Une des particularités de la région d’Ilulissat, c’est le fjord de Sikuiuitsoq. Il reste gelé toute l’année, parce qu’au fond de celui-ci, il n’y a pas de glaciers qui vêlent, et le courant de l’Icefjord le protège au niveau de l’embouchure. « À cet endroit, les flétans sont d’une qualité exceptionnelle », explique Bendt Kristiansen, responsable du développement économique du district d’Avannaata, à polarjournal.net. Les copépodes y sont particulièrement abondants, notamment grâce aux icebergs. Des pêcheurs ont donc établi des cabanes près de celui-ci et rallient les points de pêche depuis Ilulissat en motoneige, puis en chien de traîneau. Ce coin de banquise est encore épargné par le changement climatique, mais la neige est de plus en plus rare au mois d’avril, ce qui limite son accès en chien de traîneau.

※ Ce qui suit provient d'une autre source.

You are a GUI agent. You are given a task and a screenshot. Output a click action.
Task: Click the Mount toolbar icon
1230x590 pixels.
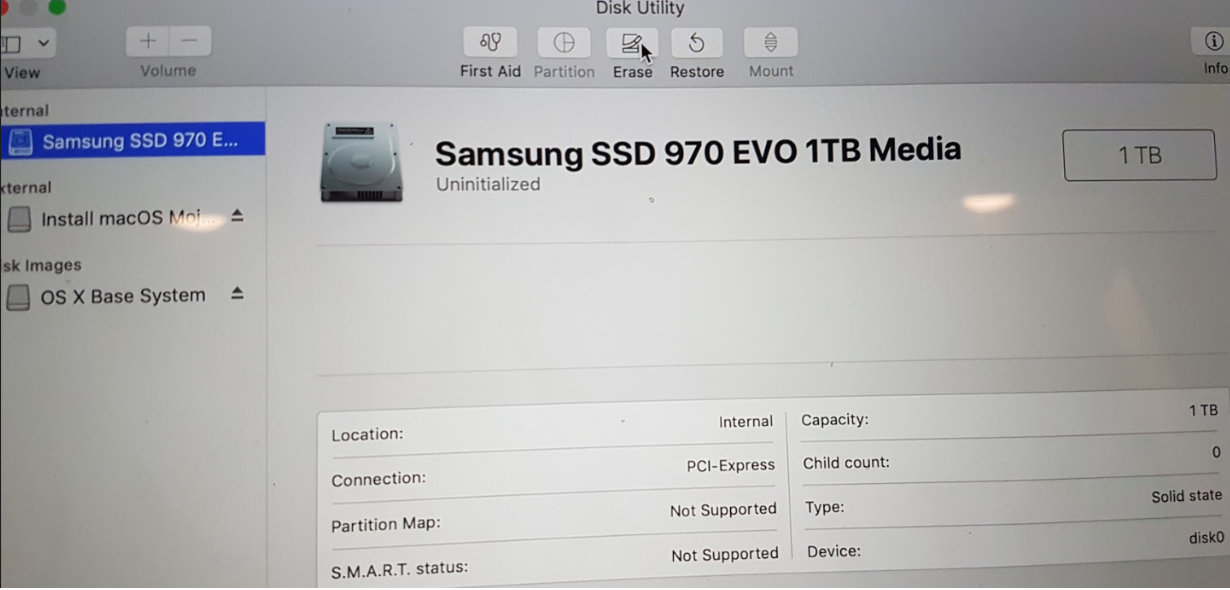click(771, 43)
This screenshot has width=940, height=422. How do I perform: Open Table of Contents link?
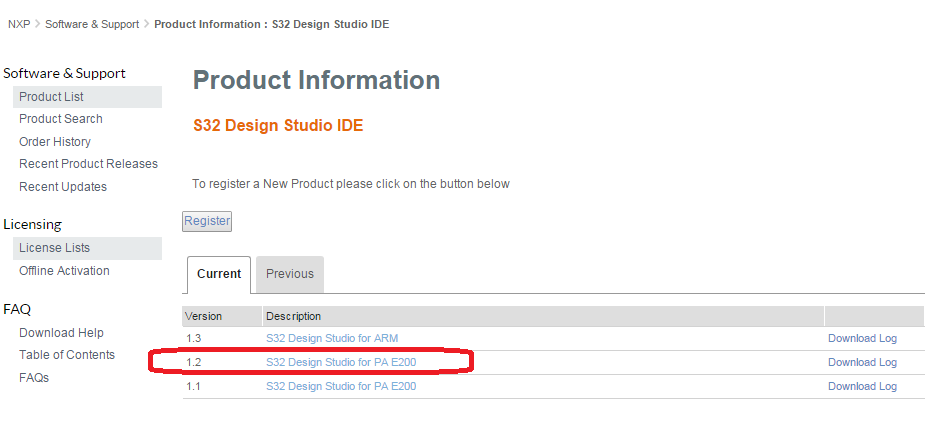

En face d’Ilulissat, la glace est de plus en plus rare. « Les sorties en bateau sont de plus en plus fréquentes les prises ne sont pas moins nombreuses », explique Bendt Kristiansen. Il y a même un effet positif ressenti par la profession, parce que les revenus sont plus stables au cours de l’année. Par contre, un effet négatif relevé par les gestionnaires concerne les tempêtes hivernales, qui peuvent, certaines années, bloquer toute activité pendant plusieurs semaines.

La municipalité de la ville n’a pas vocation à établir les quotas de pêche. Elle travaille cependant avec les pêcheurs pour délivrer les licences de pêche à la palangre ou au filet. Flétan, morue, narval : il y a un nombre défini de captures par région, comme celle de Thulé plus au nord, ou la baie de Disko et le fjord d’Uummannaq. Cette année, une nouvelle loi encadre la pêche pour les bateaux de moins de 6 mètres, qui sont progressivement inclus dans le système de quotas. Pour recevoir une licence, il faut avoir 5 ans de pêche minimum et livrer son poisson aux usines de la ville.